UCSF researchers have tackled a decade-long scientific conundrum, and their discovery is expected to lead to significant advances in using stem cells to treat genetic diseases before birth. Through a series of mouse model experiments, the research team determined that a mother’s immune response prevents a fetus from accepting transplanted blood stem cells, and yet this response can be overcome simply by transplanting cells harvested from the mother herself.
“This research is really exciting because it offers us a straightforward, elegant solution that makes fetal stem cell transplantation a reachable goal,” said senior author Tippi MacKenzie, MD, an assistant professor of pediatric surgery at UCSF and fetal surgeon at UCSF Benioff Children’s Hospital. “We now, for the first time, have a viable strategy for treating congenital stem cell disorders before birth.”Scientists have long viewed in utero blood stem cell transplantation as a promising treatment strategy for many genetic diseases diagnosed as early as the first trimester of pregnancy, including sickle cell disease and certain immune disorders. Fetal stem cell transplantation involves taking healthy cells from the bone marrow of a donor and transplanting them into the fetus through ultrasound-guided injections. When successful, the implanted cells, or graft, replenish the patient’s supply of healthy blood-forming cells.

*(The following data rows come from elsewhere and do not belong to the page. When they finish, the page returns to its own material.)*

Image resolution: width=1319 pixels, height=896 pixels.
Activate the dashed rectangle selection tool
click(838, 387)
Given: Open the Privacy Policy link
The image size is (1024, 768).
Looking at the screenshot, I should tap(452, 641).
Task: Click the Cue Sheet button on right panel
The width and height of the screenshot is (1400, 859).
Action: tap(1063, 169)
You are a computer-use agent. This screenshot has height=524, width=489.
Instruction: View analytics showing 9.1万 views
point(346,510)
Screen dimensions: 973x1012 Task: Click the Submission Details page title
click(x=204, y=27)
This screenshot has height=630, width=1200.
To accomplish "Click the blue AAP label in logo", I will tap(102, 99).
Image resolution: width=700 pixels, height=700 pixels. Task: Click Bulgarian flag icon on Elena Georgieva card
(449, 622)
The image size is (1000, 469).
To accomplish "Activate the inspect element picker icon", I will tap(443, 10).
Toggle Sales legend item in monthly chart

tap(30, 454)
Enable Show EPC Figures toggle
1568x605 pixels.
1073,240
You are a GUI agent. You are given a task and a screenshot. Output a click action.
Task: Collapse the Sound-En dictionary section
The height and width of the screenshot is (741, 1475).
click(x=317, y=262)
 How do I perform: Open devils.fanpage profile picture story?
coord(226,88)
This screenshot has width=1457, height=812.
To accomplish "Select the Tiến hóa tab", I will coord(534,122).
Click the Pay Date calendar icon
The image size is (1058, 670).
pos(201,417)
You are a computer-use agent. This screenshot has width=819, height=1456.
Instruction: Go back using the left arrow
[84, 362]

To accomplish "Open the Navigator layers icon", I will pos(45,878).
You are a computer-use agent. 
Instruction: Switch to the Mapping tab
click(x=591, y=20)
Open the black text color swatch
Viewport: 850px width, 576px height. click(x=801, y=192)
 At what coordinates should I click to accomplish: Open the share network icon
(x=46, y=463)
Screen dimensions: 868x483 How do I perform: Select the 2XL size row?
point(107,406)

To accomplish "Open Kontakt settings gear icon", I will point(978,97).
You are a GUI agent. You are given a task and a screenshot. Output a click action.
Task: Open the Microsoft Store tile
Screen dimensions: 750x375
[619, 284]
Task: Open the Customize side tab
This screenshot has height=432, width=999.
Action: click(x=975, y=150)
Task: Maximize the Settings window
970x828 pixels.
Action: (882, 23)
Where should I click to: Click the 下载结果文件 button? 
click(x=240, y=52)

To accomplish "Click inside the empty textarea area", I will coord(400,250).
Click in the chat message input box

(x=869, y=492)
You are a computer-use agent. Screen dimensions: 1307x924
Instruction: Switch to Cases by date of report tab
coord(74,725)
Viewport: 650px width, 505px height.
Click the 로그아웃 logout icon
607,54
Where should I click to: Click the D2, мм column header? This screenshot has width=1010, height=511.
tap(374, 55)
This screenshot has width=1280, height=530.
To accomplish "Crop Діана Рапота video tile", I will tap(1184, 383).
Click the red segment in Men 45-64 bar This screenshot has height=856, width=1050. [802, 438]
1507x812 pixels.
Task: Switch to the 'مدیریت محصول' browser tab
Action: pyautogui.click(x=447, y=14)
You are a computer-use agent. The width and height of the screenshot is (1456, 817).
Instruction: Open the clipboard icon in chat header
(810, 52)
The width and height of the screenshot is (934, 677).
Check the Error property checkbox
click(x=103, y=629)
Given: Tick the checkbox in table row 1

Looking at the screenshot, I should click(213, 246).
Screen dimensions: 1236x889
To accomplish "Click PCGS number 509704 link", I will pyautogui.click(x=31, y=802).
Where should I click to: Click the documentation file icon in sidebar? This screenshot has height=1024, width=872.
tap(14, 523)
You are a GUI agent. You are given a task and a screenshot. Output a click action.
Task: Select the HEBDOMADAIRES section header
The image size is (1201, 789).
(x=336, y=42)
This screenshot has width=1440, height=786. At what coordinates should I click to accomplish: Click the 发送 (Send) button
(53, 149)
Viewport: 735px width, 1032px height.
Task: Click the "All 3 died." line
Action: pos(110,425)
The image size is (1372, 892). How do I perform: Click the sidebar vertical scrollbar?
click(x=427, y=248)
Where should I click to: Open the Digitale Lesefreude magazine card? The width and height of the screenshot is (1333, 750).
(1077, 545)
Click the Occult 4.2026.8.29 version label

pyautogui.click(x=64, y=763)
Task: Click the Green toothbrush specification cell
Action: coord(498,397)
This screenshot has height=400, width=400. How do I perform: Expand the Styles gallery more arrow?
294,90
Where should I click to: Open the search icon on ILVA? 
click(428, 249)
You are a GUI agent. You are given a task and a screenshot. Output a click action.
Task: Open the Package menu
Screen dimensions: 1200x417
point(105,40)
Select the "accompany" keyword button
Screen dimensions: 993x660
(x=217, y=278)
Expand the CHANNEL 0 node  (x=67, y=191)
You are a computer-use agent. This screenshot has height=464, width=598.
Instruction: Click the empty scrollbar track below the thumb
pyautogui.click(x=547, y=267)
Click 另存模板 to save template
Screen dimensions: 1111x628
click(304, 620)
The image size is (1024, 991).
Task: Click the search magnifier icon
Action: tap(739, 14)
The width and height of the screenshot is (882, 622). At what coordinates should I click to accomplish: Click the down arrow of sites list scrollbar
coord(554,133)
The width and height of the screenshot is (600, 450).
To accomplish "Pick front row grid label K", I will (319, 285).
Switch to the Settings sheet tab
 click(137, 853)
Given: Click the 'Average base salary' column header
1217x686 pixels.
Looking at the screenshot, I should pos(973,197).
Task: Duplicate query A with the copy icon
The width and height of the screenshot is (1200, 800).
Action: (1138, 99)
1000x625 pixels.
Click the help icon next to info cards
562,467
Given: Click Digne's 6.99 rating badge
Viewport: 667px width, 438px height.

In theory, the developing fetus with an immature immune system should be a prime target for successful transplantation, since the risk of graft rejection is low and the need for long-term immunosuppressive therapy may be avoided. However, most previous attempts to transplant blood stem cells into a human fetus have been unsuccessful, prompting some researchers to lose interest in this promising field, according to MacKenzie, who also is an investigator with the Eli and Edythe Broad Center of Regeneration Medicine and Stem Cell Research.
Findings from the study appear online in The Journal of Clinical Investigation, available at www.jci.org. They also will be published in the journal’s February 2011 issue.